Gold reached $1,506.50 an ounce in New York as the dollar slipped as much as 1 percent against a basket of six major currencies to trade at a 16-month low. Before today, gold rose 32 percent in the past year as the dollar fell 7.4 percent. Earlier this week, Standard & Poor’s revised its long-term outlook for U.S. debt to negative from stable.
“For the dollar, the S&P statement was like getting kicked when you’re already down,” said Matt Zeman, a senior market strategist at Kingsview Financial in Chicago. “The dollar is losing its status as the king of the hill, and gold is looking to take its place.”
Gold futures for June delivery rose $11.30, or 0.8 percent, to $1,506.40 at 11:47 a.m. on the Comex in New York. The most- active contract has posted records for four straight days.
Gold for immediate delivery in London rose as much as 0.6 percent, to a record $1,506.03 an ounce.
The Treasury Department has projected that the government will reach the $14.3 trillion debt-ceiling limit no later than May 16 and run out of options for avoiding default by early July.
“As the numbers show, the debt cannot be repaid without dollar debasement, so people are warming up to the idea of hoarding gold,” Zeman said.
Gold also gained on demand for an inflation hedge. The Thomson Reuters/Jefferies CRB Index of 19 commodities rose as much as 1.5 percent. A U.S. gauge of traders’ inflation expectations approached the highest level since 2008.
“The dollar has lost ground to its major counterparts,” James Moore, an analyst at TheBullionDesk.com in London, said in a report to clients. “The mix of inflation, currency debasement, euro-zone debt and Middle East and North African unrest continues to fuel investment demand.”
The difference between yields on U.S. 10-year notes and Treasury Inflation Protected Securities, a gauge of trader expectations for inflation, today widened to as much as 2.66 percentage points. The spread reached 2.67 percentage points on April 11, the most in three years.
Silver futures for May delivery rose $1.282, or 2.9 percent, to $45.195 on the Comex. Earlier, the price touched $45.265, the highest since January 1980, the year futures reached a record $50.35.

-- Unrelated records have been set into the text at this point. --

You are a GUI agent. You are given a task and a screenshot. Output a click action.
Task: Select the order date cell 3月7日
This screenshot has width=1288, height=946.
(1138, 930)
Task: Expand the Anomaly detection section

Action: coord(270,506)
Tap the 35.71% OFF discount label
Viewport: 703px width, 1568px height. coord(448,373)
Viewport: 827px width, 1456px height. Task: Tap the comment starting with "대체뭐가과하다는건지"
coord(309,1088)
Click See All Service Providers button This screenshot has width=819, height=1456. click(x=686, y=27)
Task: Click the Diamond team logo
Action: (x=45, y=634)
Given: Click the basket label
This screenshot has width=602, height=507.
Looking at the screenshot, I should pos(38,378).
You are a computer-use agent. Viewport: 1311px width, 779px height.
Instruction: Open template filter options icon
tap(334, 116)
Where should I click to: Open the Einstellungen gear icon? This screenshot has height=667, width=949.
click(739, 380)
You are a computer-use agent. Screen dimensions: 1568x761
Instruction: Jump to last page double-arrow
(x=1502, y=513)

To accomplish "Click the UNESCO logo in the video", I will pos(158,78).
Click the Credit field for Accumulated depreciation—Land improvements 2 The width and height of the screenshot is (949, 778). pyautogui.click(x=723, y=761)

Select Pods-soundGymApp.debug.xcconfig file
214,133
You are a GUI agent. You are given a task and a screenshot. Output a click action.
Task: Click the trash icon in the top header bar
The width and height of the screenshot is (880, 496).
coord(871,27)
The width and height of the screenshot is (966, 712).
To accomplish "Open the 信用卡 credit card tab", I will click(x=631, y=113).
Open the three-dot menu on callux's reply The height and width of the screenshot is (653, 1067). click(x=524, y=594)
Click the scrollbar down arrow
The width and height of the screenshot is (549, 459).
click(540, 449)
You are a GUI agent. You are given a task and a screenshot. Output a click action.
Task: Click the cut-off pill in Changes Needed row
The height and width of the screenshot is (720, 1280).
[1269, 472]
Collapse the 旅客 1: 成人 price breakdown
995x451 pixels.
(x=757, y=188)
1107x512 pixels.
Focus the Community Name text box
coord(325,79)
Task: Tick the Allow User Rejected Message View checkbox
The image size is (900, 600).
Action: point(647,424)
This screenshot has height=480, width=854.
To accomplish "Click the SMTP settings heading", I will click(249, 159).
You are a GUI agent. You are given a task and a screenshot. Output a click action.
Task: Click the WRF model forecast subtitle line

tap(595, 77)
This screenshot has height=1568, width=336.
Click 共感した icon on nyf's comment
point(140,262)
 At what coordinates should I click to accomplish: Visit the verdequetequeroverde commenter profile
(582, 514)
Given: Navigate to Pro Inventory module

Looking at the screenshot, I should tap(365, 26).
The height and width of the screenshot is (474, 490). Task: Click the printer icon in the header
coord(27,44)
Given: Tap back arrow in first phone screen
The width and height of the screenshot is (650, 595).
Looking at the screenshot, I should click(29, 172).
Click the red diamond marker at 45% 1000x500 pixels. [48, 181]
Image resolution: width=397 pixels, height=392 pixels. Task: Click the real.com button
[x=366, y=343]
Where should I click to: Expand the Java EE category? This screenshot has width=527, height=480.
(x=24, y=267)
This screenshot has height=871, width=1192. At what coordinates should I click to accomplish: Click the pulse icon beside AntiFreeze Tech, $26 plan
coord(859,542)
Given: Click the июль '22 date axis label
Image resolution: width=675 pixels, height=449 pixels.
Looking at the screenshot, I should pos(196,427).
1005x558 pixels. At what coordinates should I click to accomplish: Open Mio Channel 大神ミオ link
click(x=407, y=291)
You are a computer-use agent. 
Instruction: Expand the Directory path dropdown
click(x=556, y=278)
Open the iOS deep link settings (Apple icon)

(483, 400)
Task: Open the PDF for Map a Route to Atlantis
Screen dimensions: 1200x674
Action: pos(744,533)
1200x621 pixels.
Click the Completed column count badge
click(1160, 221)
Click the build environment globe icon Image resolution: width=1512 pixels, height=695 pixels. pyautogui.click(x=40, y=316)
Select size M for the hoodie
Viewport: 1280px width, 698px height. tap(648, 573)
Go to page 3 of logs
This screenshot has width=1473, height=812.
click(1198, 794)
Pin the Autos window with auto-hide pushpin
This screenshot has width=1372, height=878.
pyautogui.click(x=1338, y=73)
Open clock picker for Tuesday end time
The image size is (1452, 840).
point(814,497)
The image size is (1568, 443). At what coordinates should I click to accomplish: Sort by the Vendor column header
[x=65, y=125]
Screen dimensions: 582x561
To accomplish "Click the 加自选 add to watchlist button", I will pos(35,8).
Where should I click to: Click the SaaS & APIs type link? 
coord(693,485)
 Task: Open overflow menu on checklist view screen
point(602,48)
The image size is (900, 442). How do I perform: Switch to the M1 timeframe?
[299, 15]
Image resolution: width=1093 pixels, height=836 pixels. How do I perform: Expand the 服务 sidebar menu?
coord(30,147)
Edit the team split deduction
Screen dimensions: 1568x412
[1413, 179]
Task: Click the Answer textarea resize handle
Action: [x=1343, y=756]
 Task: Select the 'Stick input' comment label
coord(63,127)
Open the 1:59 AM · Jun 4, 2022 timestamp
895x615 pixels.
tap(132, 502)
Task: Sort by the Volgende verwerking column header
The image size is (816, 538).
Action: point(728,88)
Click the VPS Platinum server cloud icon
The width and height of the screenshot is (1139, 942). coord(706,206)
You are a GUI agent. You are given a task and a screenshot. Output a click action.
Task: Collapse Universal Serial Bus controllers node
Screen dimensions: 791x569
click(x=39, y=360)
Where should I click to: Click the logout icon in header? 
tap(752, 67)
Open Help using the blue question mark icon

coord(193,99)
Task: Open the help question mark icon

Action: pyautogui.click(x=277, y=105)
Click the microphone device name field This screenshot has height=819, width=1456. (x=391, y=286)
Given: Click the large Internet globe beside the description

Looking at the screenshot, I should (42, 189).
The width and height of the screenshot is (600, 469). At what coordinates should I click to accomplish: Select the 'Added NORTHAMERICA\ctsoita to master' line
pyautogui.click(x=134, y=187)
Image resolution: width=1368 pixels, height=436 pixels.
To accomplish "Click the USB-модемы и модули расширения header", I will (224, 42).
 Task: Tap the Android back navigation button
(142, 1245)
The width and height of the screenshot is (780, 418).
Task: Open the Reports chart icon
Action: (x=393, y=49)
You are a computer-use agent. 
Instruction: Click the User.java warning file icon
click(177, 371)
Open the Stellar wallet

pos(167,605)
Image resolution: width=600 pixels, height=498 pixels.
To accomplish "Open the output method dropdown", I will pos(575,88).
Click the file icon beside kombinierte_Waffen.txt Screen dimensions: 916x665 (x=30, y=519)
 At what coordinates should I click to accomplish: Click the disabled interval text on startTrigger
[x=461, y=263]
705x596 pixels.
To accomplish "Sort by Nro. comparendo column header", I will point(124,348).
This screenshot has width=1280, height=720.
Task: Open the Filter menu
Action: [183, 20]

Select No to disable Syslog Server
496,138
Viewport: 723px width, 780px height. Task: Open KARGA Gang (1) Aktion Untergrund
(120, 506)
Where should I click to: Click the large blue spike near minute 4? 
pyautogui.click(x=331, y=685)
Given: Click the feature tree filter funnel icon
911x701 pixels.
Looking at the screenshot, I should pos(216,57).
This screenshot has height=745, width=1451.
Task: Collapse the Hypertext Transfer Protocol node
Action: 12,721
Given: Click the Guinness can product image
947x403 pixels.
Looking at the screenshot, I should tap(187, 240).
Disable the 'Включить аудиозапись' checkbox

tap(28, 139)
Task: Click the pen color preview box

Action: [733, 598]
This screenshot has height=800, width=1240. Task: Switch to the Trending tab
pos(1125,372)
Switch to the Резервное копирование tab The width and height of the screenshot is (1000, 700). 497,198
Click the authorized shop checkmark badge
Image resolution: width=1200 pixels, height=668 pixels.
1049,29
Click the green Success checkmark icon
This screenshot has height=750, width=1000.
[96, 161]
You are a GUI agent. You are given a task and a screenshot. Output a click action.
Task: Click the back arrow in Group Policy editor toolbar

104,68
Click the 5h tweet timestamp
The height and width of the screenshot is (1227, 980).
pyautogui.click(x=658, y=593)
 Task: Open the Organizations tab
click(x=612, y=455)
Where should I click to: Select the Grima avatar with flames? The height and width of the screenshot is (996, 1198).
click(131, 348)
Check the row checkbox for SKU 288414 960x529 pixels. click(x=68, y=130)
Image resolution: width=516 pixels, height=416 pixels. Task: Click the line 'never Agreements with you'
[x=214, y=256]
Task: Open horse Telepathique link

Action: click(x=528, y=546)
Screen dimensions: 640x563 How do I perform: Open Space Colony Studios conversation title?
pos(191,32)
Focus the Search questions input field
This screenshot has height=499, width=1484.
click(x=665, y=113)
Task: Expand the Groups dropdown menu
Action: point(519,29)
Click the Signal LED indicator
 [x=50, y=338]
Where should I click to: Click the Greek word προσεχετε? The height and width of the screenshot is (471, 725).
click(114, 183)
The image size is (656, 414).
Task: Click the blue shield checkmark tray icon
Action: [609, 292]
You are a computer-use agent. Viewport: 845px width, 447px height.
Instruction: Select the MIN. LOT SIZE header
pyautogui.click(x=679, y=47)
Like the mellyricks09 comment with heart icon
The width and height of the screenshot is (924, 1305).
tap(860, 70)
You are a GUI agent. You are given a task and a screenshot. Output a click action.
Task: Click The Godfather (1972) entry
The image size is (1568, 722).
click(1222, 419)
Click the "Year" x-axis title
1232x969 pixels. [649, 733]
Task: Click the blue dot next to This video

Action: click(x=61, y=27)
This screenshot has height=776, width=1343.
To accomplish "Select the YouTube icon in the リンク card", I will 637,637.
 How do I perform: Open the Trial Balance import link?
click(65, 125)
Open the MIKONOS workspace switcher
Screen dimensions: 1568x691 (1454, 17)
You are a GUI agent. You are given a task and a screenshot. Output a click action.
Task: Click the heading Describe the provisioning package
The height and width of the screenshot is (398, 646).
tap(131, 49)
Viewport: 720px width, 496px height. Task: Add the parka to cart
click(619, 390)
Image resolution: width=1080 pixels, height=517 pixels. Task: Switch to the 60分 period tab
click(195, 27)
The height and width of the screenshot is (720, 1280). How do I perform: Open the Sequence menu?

An ounce of gold bought as little as 33.59 ounces of silver in London today, the smallest ratio since August 1983, data compiled by Bloomberg show.
“The metals are being led by silver,” said Frank McGhee, the head dealer at Integrated Brokerage Services in Chicago. “You’ve got a parabolic market forming. The general opinion is that silver is undervalued, and that feeds the rally.”
Palladium futures for June delivery rose $30.15, or 4.1 percent, to $761.25 an ounce on the New York Mercantile Exchange. Platinum futures for July delivery rose $33.70, or 1.9 percent, to $1,805 an ounce.